標準域で椅子のポートレート撮影。ピント面と背景が明確に分離され、立体感のある描写が得られました。空間を広く見せるのも、寄って存在感を強調するのも思いのまま。35mmから100mmという画角をこのサイズ感でコントロールできるのは、非常に心強いポイントです。

望遠端で足元の葉を撮影。スッと伸びた葉をシャープかつ立体的に描き出しました。ボケの輪郭が崩れすぎることもなく、極めて自然な描写に好感が持てます。

「BURGERS」や「HOT DOG」といった文字の輪郭が非常にシャープです。看板を支える細いワイヤーや、ネオン管のディテールまで潰れずに描写されており、太陽光がサイドから当たっている青空のグラデーションも見事に表現してくれました。

レコードが回る様子を表現するため、スローシャッターで撮影しました。レンズ側に手ブレ補正機構はありませんが、ボディ内手ブレ補正との組み合わせにより、手持ちでも安定した撮影が可能です。

テーブルフォトも気軽に楽しめるのがこのレンズの良さです。少し絞ることで背景のボケがより整い、被写体が引き立ちます。ボケ量も十分にあるため、スナップレンズとしておすすめしたい1本です。

シャドウ部はしっかりと引き締まり、ステンドグラスの色彩は鮮やかに。非常にコントラストの高い、メリハリのある写りです。

虹色の輪は「花粉光環」と呼ばれる現象だそうです。撮影当日はそれほど実感はなかったのですが、翌日は鼻水が止まりませんでした。できれば遭遇したくない現象ですが、光の環自体は非常に美しいものでした。

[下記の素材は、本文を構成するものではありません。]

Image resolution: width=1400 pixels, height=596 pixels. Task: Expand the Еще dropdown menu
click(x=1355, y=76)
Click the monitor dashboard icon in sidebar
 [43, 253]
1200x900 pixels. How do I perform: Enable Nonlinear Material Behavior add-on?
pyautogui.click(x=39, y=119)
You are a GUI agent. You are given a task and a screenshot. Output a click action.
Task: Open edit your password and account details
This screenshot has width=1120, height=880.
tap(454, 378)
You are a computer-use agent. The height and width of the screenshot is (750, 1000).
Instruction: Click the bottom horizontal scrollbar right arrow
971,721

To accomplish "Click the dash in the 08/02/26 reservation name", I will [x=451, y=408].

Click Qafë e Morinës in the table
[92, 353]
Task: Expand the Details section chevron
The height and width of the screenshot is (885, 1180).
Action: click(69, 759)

F2.8の明るさがあれば、大抵のシーンに対応できます。夜間のスナップでも、街灯などの光さえあれば困ることはありません。一日中これ一本で、あらゆる瞬間を収めることができます。


標準ズームの新提案
「広角側は35mmあれば十分」というのは、多くのレンズを使い込んできたユーザーが行き着く一つの答えかもしれません。テーブル越しに相手を撮るなら35mmは理想的な画角ですし、望遠端の100mmはまさに「痒いところに手が届く」絶妙なカバー範囲です。被写体との適度な距離感を保てるため、小さなお子様がいるファミリー層にも最適。旅行から日常の何気ないスナップまで、常に持ち歩きたくなる『TAMRON 35-100mm F2.8 Di III VXD』。ぜひその使い心地を体感してみてください。